Table 7 Physicochemical properties of date flours from dates at different ripening stages (kahlal, rutab, and tamar)

Hydration properties of date flours (WHC and SWC) (Fig. 4) decreased through the ripening process reaching the highest values for KHDFDF and the lowest (p < 0.05) for RTDF and TMDF (without differences between them). These flours due to their powder structure have the ability to hold water depending on the moisture gradient between the powder and the surrounding. Date flour with the lowest moisture content (KHDF, Table 6) and therefore with the highest moisture gradient when it is in contact with water, it was expected to show the highest water absorption and the highest WHC and SWC values. Similar behavior has already been reported for dehydrated fruits and food powders (Ferrari et al., 2012; Hasan et al., 2022). For the same reason, WHC and SWC of date flours are higher than those of the corresponding date pastes (Fig. 2). All the date flours showed similar OHC (p > 0.05) with a mean value of 1.37 g oil/g flour (Fig. 4) which allow them to be used as carrier of oils (i.e., with healthy lipid profile) or as an emulsion stabilizer in the development of functional foods.

Fig. 4
figure 4

Techno-functional properties (WHC, water holding capacity; OHC, oil holding capacity; SWC, swelling capacity) of date flours from dates at different ripening stages (kahlal, rutab, and tamar). For the same parameter, (a, b) different letters indicate significant differences between samples (p < 0.05)
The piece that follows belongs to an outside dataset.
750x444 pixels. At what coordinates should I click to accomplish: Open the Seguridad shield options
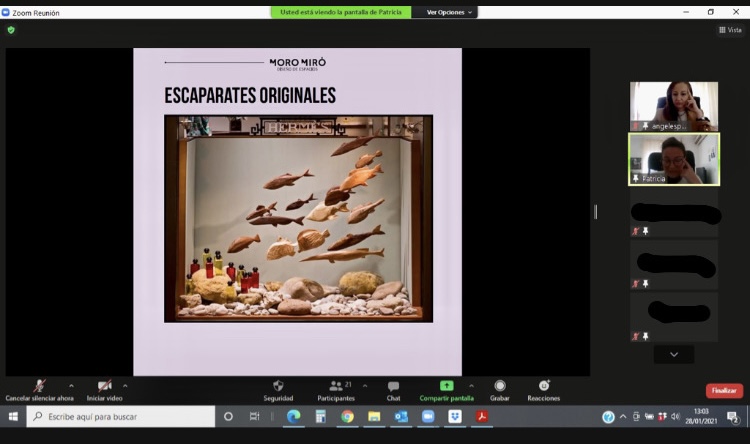[x=278, y=386]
The microbiological quality of date flours was significantly improved in comparison with the corresponding date flours. Total aerobic bacteria were not detected in any flour. Yeasts were only detected in RTDF (0.30 log CFU/g), and molds in RTDF (0.39 log CFU/g) and KHDF (0.45 log CFU/g), without differences between them (p > 0.05). Counts lower than 0.7 log CFU/g were obtained for Enterobacteriaceae, without differences between samples (p > 0.05). These differences could be due to the different sensitivities to heating and drying processes of the different analyzed microorganisms (Alp & Bulantekin, 2021).
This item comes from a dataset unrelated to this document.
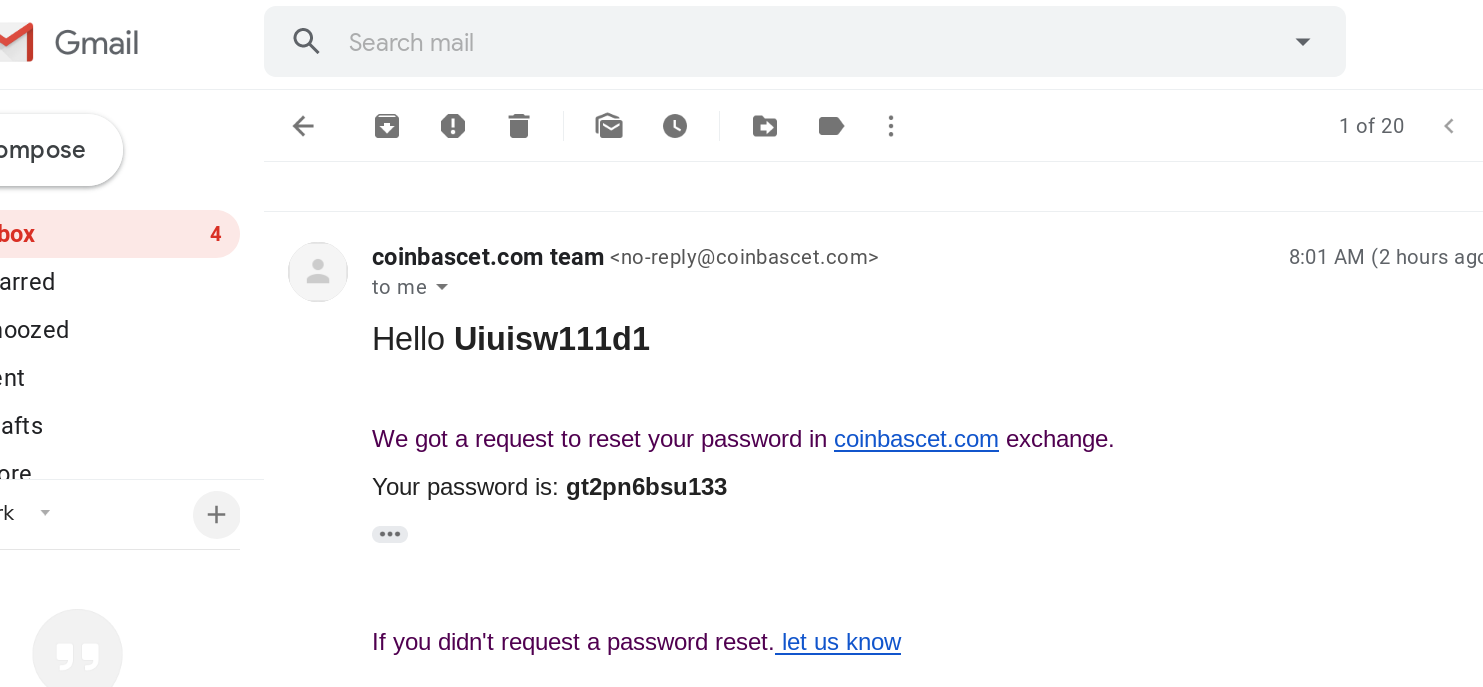Click the plus button in hangouts panel
The image size is (1483, 687).
(x=216, y=515)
Given the special characteristics of the different intermediate food products with high added value obtained from the valorization of date co-products (pastes, waters, and flours), in order to ensure their food safety, preservation methods in line with these characteristics should be applied. For example, date pastes and waters, due to their high moisture and sugar content, should be kept frozen/refrigerated, while date flours, due to their high hygroscopicity, could be kept vacuum packed and/or refrigerated. In any case, studies should be carried out to determine their shelf life under specific storage conditions. In addition, for their application as ingredients in foods, processing conditions should be optimized to ensure food safety.

In view of the results obtained, further research should be directed toward the optimization of the processes for their addition in different food matrices. For example, date pastes could be integrated into meat and dairy products as well as into bakery and pastry products; the first date waters could be useful for the development of syrups, liquid caramel, etc.; date waters 2 for the development of fresh fruit drinks or as an ingredient in the development of fermented meat products; and date waters 3 would have potential application in bakery, confectionery, reconstitution for the dairy industry, among others; lastly, date flours could be used bakery, pastry, and meat products.

Conclusions

The valorization of the co-products generated from the commercialization of fresh dates (Confitera cv.) applying simple and environmentally friendly technologies is a technologically viable strategy. Their application has resulted in three types of high added-value products (date pastes, date waters, and date flours) with different appearance, physicochemical properties, and composition, giving them great versatility for their incorporation in different food matrices, depending on both the technological objective to be achieved and the characteristics aimed in the new product developed. This research contributes to the reduction of agro-industrial waste, to the sustainability of fresh date production in Spain, to economic and social development in this specific area, and therefore to the circular economy.